MTRs - a place to get things done…
We don’t go into Microsoft Teams Rooms (MTRs) to have meetings. We go into meeting and teaching spaces to get things done, to make progress, to acquire new knowledge. What does this mean for the room’s design?
As technologists it’s tempting to confuse the medium with the message. It’s too easy to frame the questions that define space design as receptacles we’ll fill with vendors and their technologies. Microsoft talks about room personas, which is a great way of thinking in terms of the workflows and human activities that technology-enabled workspaces support (or are supposed to support). Honestly, day to day this part of the room design is often overlooked.
Stakeholders and budget-holders can be unreliable witnesses in the specification processes as their experiences of the meeting rooms are different to users who walk cold into the room and need to get straight to work. This why Human-Centred Design (and AVIXA's forthcoming UX Design for AV that I'm co-writing) is so important.
Meetings and teaching are performative events. We behave in these spaces in ways we wouldn’t elsewhere. We assume roles. Meetings are like church services: for a limited time we behave in certain ways, adopt common understandings. The army officer might lie awake at night consumed with imposter syndrome, but come the morning’s briefing both she and the brigade need her to play the part.
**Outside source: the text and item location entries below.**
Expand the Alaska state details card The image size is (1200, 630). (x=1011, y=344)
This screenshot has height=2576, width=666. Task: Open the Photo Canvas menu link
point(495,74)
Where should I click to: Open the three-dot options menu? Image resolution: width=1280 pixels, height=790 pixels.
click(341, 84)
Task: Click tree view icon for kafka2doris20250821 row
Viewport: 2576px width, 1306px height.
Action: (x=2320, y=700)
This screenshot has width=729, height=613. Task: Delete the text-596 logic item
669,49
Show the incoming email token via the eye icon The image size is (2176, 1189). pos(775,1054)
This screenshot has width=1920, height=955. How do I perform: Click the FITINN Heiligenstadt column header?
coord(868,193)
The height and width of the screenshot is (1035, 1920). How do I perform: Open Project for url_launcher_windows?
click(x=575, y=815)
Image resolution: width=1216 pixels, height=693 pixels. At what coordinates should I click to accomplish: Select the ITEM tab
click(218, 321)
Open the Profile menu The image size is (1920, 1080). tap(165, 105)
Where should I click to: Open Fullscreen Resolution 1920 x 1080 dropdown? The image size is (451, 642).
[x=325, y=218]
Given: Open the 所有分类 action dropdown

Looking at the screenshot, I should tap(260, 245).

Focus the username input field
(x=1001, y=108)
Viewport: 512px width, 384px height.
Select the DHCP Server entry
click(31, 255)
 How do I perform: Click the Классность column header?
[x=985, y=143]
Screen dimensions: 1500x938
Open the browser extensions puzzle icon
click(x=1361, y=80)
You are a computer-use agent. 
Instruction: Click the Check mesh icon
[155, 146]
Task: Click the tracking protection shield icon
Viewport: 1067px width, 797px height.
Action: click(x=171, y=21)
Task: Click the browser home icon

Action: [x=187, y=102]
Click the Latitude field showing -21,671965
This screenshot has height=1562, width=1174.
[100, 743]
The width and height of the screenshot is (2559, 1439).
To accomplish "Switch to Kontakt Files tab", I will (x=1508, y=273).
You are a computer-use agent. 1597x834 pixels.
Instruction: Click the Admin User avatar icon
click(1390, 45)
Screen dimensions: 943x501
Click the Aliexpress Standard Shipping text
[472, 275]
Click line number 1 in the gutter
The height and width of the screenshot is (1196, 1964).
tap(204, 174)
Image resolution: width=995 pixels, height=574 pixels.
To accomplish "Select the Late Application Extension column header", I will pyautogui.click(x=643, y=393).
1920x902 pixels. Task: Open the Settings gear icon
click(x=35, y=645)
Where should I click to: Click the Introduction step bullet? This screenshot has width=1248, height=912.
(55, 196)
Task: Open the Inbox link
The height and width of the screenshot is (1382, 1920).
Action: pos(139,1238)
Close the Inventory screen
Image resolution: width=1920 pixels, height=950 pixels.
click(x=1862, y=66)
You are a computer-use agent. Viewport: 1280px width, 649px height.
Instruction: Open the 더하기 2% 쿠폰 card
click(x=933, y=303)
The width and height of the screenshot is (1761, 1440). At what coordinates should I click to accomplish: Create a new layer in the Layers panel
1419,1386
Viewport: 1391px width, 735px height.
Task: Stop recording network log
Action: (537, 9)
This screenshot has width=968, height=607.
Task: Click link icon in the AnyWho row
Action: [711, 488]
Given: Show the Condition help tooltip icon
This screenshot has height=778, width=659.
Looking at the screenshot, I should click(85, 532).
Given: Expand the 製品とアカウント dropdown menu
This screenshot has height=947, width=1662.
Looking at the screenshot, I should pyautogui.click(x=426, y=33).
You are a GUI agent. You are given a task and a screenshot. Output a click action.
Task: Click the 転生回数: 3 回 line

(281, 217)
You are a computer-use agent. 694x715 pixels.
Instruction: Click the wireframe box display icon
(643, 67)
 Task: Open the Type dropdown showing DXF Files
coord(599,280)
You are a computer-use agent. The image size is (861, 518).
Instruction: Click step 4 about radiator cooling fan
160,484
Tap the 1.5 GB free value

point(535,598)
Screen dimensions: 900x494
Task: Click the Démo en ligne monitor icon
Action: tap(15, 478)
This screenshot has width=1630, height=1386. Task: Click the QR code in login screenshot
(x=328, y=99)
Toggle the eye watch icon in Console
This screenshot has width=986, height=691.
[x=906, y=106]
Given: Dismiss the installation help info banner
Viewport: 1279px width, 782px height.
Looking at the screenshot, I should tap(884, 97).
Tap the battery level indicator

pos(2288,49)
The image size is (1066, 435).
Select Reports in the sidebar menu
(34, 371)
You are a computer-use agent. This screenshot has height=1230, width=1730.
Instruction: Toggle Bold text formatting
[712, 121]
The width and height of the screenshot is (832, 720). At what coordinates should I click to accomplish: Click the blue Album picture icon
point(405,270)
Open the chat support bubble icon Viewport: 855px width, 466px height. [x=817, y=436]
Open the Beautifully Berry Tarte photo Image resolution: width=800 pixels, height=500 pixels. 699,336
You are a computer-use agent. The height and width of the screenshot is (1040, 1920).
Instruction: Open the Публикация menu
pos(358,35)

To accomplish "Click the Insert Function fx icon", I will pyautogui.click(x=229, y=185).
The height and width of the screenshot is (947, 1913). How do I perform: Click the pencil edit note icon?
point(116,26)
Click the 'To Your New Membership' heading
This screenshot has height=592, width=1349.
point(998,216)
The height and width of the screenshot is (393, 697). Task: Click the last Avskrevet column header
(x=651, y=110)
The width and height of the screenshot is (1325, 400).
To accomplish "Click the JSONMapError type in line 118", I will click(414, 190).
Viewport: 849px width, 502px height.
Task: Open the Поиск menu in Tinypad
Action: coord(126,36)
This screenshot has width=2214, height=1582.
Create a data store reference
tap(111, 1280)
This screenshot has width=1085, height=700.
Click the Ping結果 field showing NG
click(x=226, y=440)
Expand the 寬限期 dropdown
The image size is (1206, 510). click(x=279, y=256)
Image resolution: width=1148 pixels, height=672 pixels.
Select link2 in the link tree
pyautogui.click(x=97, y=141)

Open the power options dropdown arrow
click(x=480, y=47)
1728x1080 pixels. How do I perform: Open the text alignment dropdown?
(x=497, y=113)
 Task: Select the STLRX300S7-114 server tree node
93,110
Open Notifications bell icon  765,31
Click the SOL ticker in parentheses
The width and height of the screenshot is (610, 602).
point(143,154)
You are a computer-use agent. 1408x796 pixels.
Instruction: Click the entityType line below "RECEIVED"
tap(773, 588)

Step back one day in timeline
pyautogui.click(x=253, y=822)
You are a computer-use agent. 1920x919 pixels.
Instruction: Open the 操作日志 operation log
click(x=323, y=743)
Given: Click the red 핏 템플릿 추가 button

Room design influences behaviours. High-backed chairs without arms or castors speak to the seriousness of the meeting about to take place. They stop the movements that are so distracting to remote participants.
The room design can convey status and even power to remote participants in the way that configuration, finishes and VC cameras are combined, looking through the lens (literally!) of remote participants.
This all speaks to the fact that room design is a process that has to be carefully curated, that the technology specification is an outcome of these processes - and not its driver.